Things have been happening in my non-horsey life, too.  A while ago I entered a contest attempting to attract the interest of a literary agent.  My submission didn't make it past the slushpile readers whose job it was to wade through all of the entries for the agents.  At the conclusion of the contest we were given a second chance to submit a Twitter pitch so the agents could see what they'd missed.  My Twitter pitch received requests from one agent and a brand new publishing company.  The agent ended up passing once she read my query and first several pages, but the publishing company requested my full manuscript two weeks ago.  Last night as Mr.

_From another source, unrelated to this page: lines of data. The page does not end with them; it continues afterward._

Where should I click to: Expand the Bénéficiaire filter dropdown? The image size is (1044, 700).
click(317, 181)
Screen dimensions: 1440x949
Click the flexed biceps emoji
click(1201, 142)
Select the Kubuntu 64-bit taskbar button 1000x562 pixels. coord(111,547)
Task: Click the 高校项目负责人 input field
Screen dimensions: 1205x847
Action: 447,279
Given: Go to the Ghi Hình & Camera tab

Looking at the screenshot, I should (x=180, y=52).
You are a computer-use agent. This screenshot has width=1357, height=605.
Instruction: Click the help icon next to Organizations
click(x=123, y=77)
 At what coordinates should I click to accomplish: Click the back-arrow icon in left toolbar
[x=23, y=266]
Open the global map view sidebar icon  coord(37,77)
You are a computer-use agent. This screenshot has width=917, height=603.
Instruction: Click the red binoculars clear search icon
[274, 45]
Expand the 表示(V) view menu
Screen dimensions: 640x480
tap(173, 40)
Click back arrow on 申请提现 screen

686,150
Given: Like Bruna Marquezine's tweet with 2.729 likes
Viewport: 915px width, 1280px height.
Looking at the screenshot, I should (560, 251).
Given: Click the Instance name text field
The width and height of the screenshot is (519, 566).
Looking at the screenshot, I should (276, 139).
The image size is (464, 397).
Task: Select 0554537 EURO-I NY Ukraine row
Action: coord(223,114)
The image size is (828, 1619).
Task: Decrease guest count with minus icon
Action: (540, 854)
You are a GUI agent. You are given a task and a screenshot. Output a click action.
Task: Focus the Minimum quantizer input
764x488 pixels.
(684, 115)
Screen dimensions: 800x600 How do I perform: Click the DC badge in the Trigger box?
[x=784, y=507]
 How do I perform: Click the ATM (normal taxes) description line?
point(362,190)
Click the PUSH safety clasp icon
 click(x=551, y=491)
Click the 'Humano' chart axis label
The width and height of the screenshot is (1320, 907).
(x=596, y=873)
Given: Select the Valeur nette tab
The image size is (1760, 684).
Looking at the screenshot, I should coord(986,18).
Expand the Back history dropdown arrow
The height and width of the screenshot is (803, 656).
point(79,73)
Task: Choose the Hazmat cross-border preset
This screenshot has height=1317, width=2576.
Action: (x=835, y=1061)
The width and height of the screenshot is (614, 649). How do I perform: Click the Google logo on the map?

Ohboy and I walked back from feeding the horses, I checked my e-mail and found a message from the publisher saying they were interested in signing me.

This afternoon I talked with the woman who runs the company, firing off questions and concerns and sharing our mutual disdain for "50 Shades of Grey" for over an hour.  The premise of the company is promising:  Treating writers with respect, fostering community amongst the authors in this house, allowing authors as much control as possible, and a lot of other things that made me feel comfortable about possibly letting this company help me bring my stories to the world.  The biggest problem?  They are so new their first round of acquisitions isn't set to publish for another month or so.  They are a total unknown.  On one hand, it's flattering to be considered for this fledgling company, getting in on the ground floor, so to speak.  On the other hand, I worry that once things get moving they will discover that their nice ideals and flexibility aren't making them money and all of those "pros" will disappear.  What if they don't survive?  What if they take my reputation with them?  I'm not sure if any of that makes any sense, but I've been processing it all day long.

The next step is to lay my eyeballs on their contract and figure out if it makes any sense to me.  It won't.  It's completely written in legal-ese.  I barely speak redneck-tinged English.

And then I think of this publisher, someone who doesn't know me from anyone, who personally read my manuscript and saw something of value in it, and in me.  Enough that she'd be willing to take a chance by bringing me in to be part of the building effort for her company.  It's scary and humbling, all at the same time.

I've not signed anything or given a commitment of any kind because all I've had is a nice phone conversation with a stranger.  Maybe I will wake up tomorrow and this will all be a weird dream, but tonight I will smile remembering her compliments.  I don't get enough of those, do you?

Also on the writing front--In April, I participated in Camp NaNoWriMo.  My hopes had been to add 30k words to a project I've been working on, a Young Adult thriller tentatively named "In the Middle".  With everything else going on, I managed about 10k.  This big "miss" did give me time to think about the plot a little, so look for more happening with that story in the near future.

What else?  Oh, I have a new nephew!  He's adorable and I need to visit him.  Other than that, I haven't had time for much else.  What about you?  Anything big happening where you are?